I was working on April 13, 1992, and covered the Loop Flood, when the Chicago River poured through a crack into a forgotten freight tunnel and shut down businesses across downtown.
My central memory, besides the phalanx of six mounted Chicago policemen cantering up an otherwise deserted Wabash Avenue, is of the streets around City Hall.
They were jammed with equipment — big pumps, banks of high-powered lights, communications gear and command centers — was rushed to the scene.
“God bless America,” I thought. We might be as woefully inept as anybody, but when disaster strikes, we’ve got the resources.
Sometimes. Had the crack been fixed in a timely fashion, the repair might have cost $10,000. Instead, billions were lost, the result of being overly addicted to regulations. Someone could have said, “Screw the bidding process; just get it fixed.” Someone didn’t.
That happens a lot. We gawp at a problem until disaster strikes. I’m still shaking my head over how the city torpedoed the Friday Morning Swim Club at Montrose Harbor.
You’ve certainly heard of the swim club — a couple of young professionals started jumping into the lake Friday mornings to kick off their busy weekends. Quickly hundreds, then thousands, of young folks joined them.
It wasn’t just innocent fun; it represents something important.
Think about it. What’s the biggest problem facing Chicago? Besides residents being robbed or shot. That’s only a contributing factor to an even larger problem: the hollowing out of downtown. Emptied by COVID and post-George Floyd unrest, ruthlessly mocked across the country as a nest of crime. Employees happy to work in their underwear at home. Tourists staying away.
How to draw people — especially young people — into the city? How to present it as something dynamic and fun? Gee, maybe we could sponsor an event. Something that would draw thousands of happy young people leaping into the lake every Friday in summer. A free event, requiring no advertising, no entrance fees, nothing. A hundred city consultants working for a year couldn’t have pulled it off.
And what scuttled the Friday Morning Swim Club? Lack of a couple of lifeguards? Some park district rule against flotation devices? A need for more ladders? Are you kidding me? If Mayor Brandon Johnson were on his game, he would have been there last Friday in a striped 1890s swimsuit, back-flipping into the lake as a city fireboat spouted its approval.

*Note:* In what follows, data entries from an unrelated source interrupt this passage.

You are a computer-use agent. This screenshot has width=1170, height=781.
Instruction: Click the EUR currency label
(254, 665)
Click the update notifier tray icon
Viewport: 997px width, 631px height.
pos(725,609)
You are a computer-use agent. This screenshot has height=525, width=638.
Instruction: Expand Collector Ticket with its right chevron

This is a perfect example of one of the more odious qualities of bad management — opposition to ideas not one’s own. Had the city cooked up the club, every possible resource would have been lavished on it, every rule bent. Look at NASCAR — somehow that happened, unfortunately. Meanwhile, spontaneity gets smothered in the cradle.

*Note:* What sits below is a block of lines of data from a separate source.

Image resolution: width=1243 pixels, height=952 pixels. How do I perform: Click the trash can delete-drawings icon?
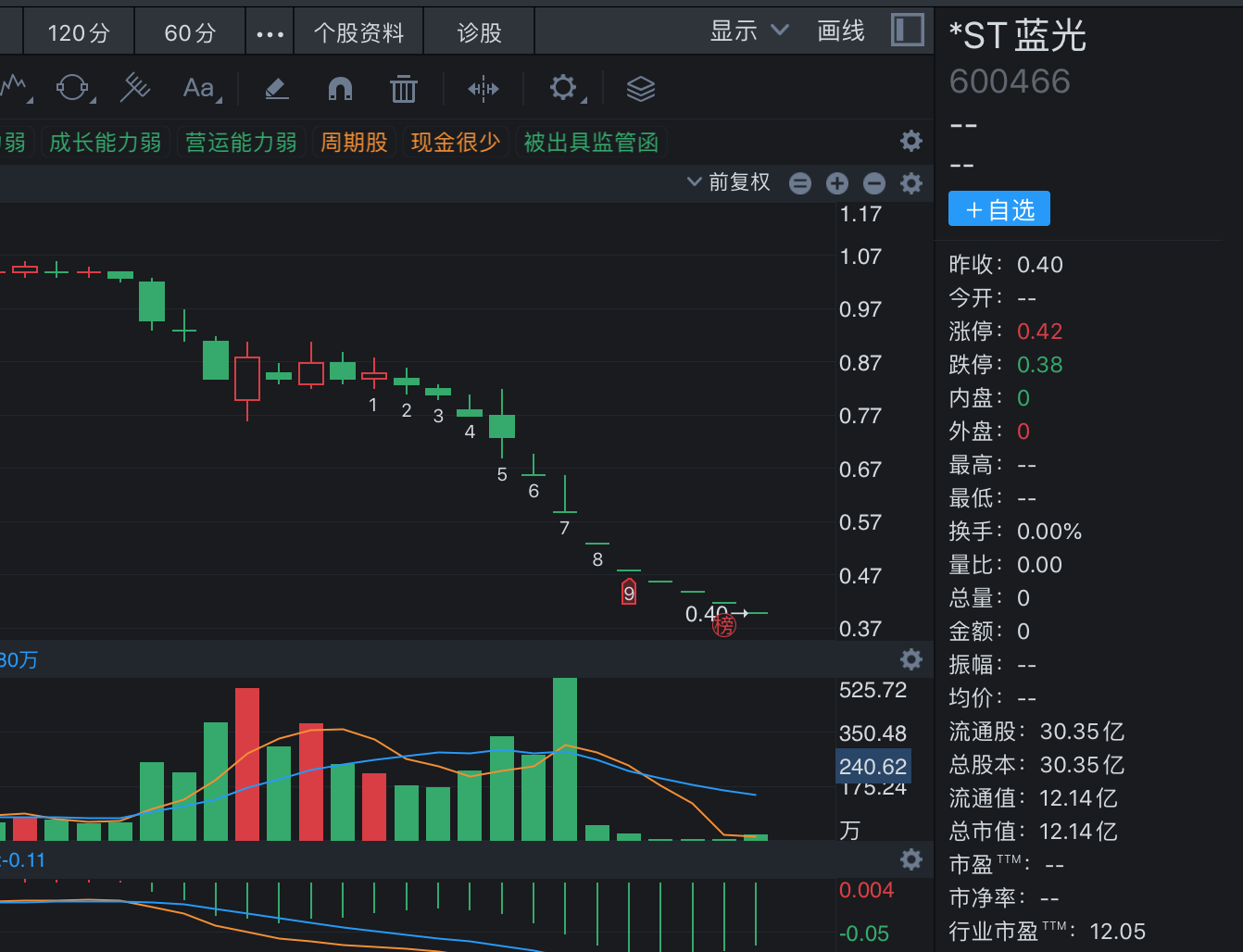coord(403,89)
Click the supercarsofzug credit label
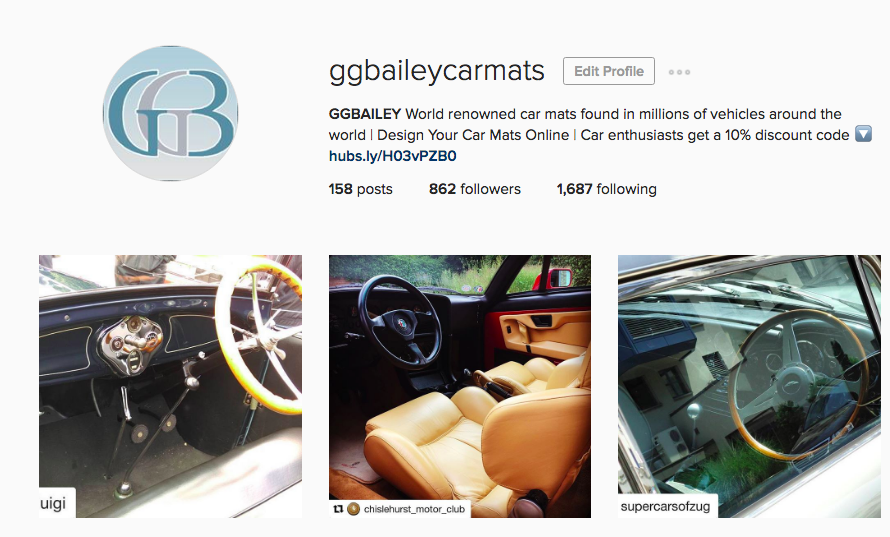890x537 pixels. tap(665, 506)
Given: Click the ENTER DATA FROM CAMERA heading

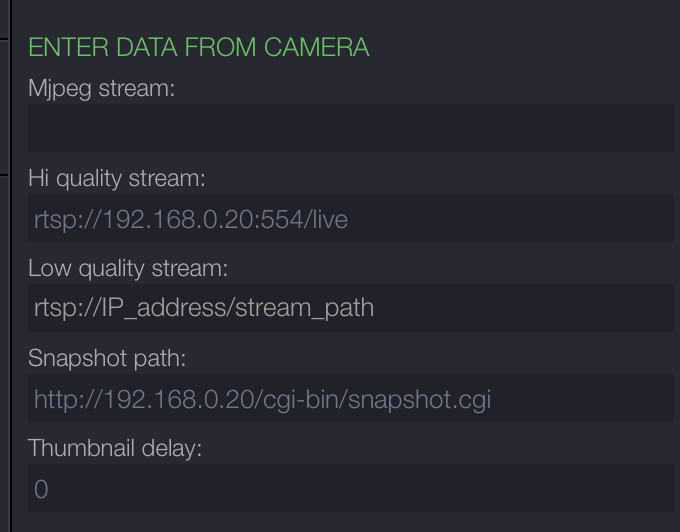Looking at the screenshot, I should click(198, 47).

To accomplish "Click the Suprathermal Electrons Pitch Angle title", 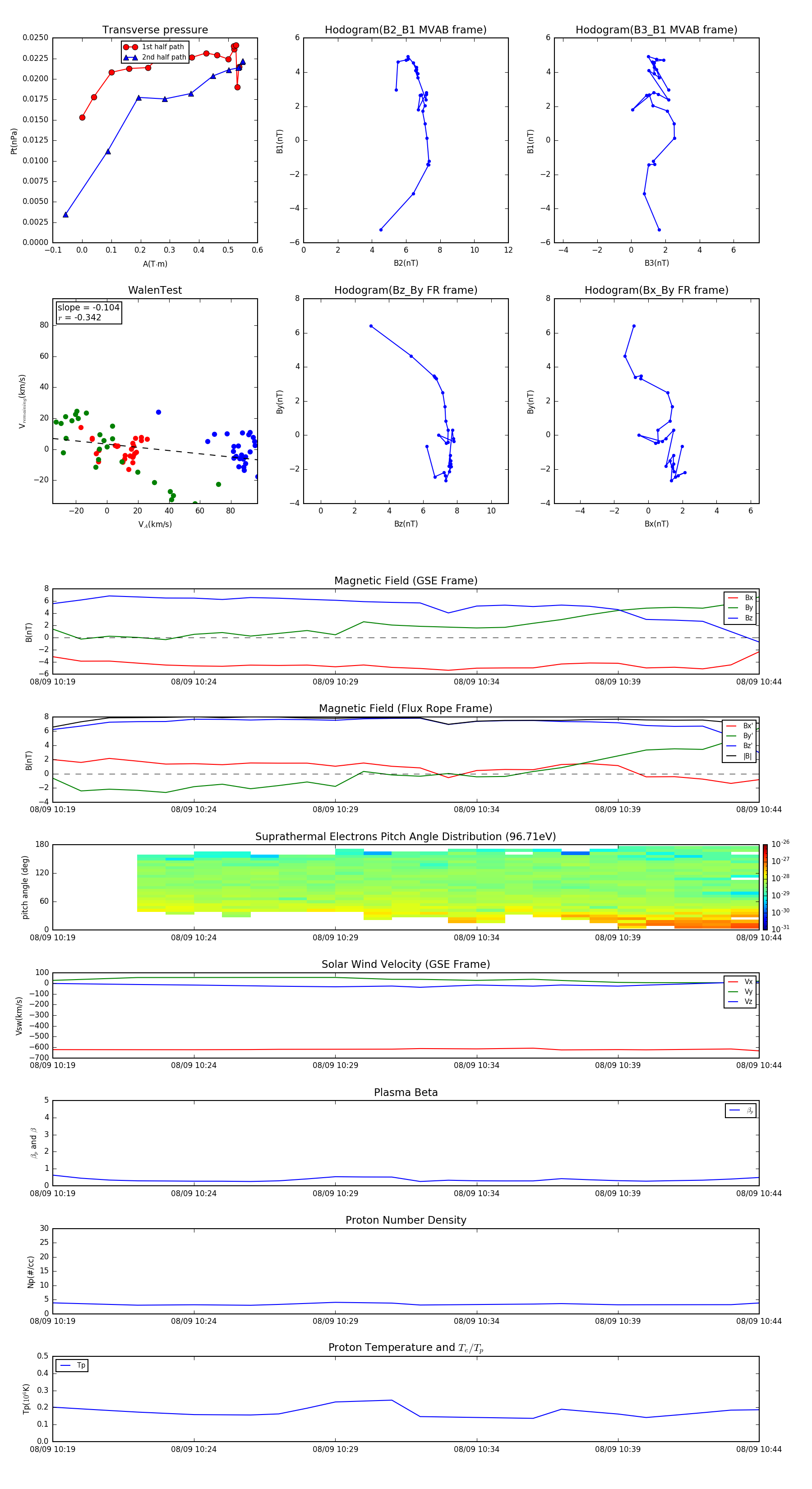I will (405, 837).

Sure, someone could get hurt in the scrum. If a 24-year-old Groupon intern jumps in the lake and never comes out, we’ll demand to know why something wasn’t done. The same question we’ll ask if an Air Force Thunderbird clips one of the masts of the Hancock — whoops ... checking my notes ... I mean, the building now officially “875 N. Michigan.”
The mayor had no problem rushing over to the Logan Square Farmers Market, another victim of its own success, and clearing up their paperwork. I could speculate on the reason why, but instead will point out his most dynamic mayoral action for the swim club was to delete an enthusiastic tweet, which smacks of cowardice.
“It is simply not safe to swim there,” said Michele Lemons, director of communications for the park district, adding that the city does manage to pull off aquatic events like the last weekend’s Chicago Triathlon (though the swimming portion was canceled this year out of safety concerns, due to high waves).
Summer is about to end, anyway. When spring returns, the city should help the swim club — which bears some responsibility for not trying harder to leap through official hoops — make the 2024 season happen and address the real-world risks. So far this year, 11 people have drowned in Lake Michigan off Chicago. Don’t want to add more.
It’ll take work to make the thing safe. But it’s work worth doing.
“We just weren’t feeling like it was a good place to be,” one participant told the Sun-Times after the club’s last gathering, when roving cops and park district employees put a damper on things.
If Chicago wants to keep being “a good place to be,” city officials should stop waving rulebooks around and start helping make the City that Works, you know, work.